Такие мысли одолевали меня, пока я шел за Королем мимо зеленых изгородей, а после по саду, к двери в башне.

За дверью из сумрака выступил Модор. Он уже обнажил свой маленький меч и держал его, возбужденный, высоко понятым. «Ты видел их!» — воскликнул он, и лицо его исказило лютое ликование.

Король, вскрикнув, ударил карлика мечом. Меч отсек ладонь Модора точно по запястью. Модор испустил высокий, пронзительный, отвратительный вой и согнулся, прижимая кровавый обрубок к животу. Я смотрел на маленькую раскрытую ладошку, лежавшую на полу, рядом с упавшим совсем к ней близко мечом. Модор, вереща, как ребенок, уковылял, запинаясь, во мглу.

Пока мы шли к главной зале, чтобы взять там свидетелей, Король рассказал мне, как Модор прискакал в лес с известием, что видел Тристана и Королеву входящими в сад. Приставив лестницу к садовой стене, карлик наблюдал, как они ложатся под грушевым деревом.
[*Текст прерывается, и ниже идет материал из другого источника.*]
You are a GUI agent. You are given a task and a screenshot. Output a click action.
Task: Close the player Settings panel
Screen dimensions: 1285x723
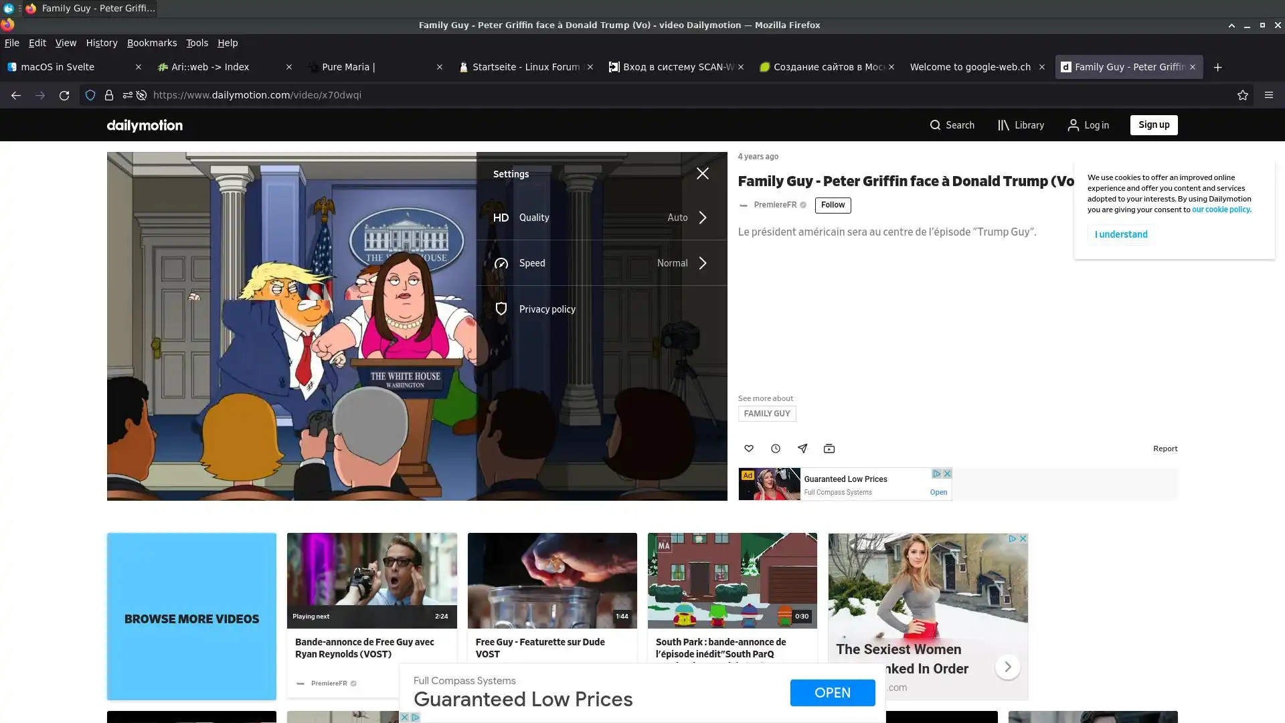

Когда мы вернулись, сопровождаемые четверкой баронов, в сад, то нашли под деревом лишь Королеву, до шеи укрытую покрывалом. Она в отчаянном страхе взирала на нас шестерых, стоявших над ней с обнаженными мечами. Ясно было, что она ожидает смерти.

Бароны смотрели на Короля. Король смотрел на Королеву. Потом он, не произнеся ни слова, поворотился и пошел вон из сада.

Король больше не покидает замка. Он гуляет по своему саду, запирается, один, в башне, не мигая, смотрит перед собою в капелле, безмолвно сидит за обеденным столом рядом с безмолвной Королевой. Временами он стоит на стене, глядя поверх зубцов ее вдаль. Только за едой да за утренней мессой и встречается он с Королевой. Они никогда не смотрят друг на друга.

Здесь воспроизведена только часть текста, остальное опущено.